When investigating subjects that may not provide a clear answer or conclusion, we sometimes refer to rabbit holes. Rabbit holes can be my new phrase for when and if it’s required. Rabbit holes or bunny holes will do.

Rabbit holes and time for T!

“It must be 4 ‘o’clock because I’m pouring 4 ‘o’ clock T, ” said T.

“That line doesn’t work in Turkish,” Ayşe observed, apparently oblivious to a 11,600 year old lump of talking stone as she focused on international grammatical technicality.

“What, T for two and 2 4 T?” asked T.

“Yes, that kind of phonetic,” confirmed Ayşa, “the Turks say çay which sounds like ‘ch-eye’ and not ‘tee’ or ‘tea’ or ‘T’ even.”

“Oh well, the Turks can make up their own lines; same pictures, different script. Problem yok!” said Arther, also apparently unconcerned a T shaped lump of stone had entered the conversation.

“Doesn’t work in Turkish?!” The circumstance suddenly dawned upon Ayşe, “What about a talking, English speaking talking, T shape lump of stone? How does that work?”

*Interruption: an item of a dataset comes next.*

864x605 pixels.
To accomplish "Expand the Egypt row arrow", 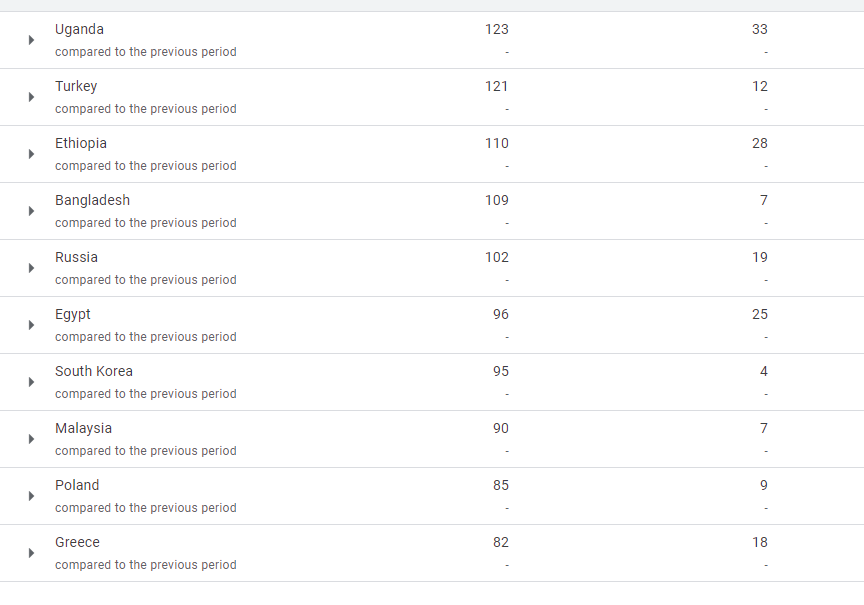I will [x=31, y=325].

“Ah, that’s because your infinity bubble has tuned-in to resonate with our frequency. We can speak. Things do speak, well communicate might be a more apt term. Just because humans are unaware does not mean there is not a wide frequency of communication between trees, rocks, frogs, fish, birds, bees… most everything really.”

Rabbit holes. Yep, this is definitely a rabbit hole moment. This is Göbeklitepe.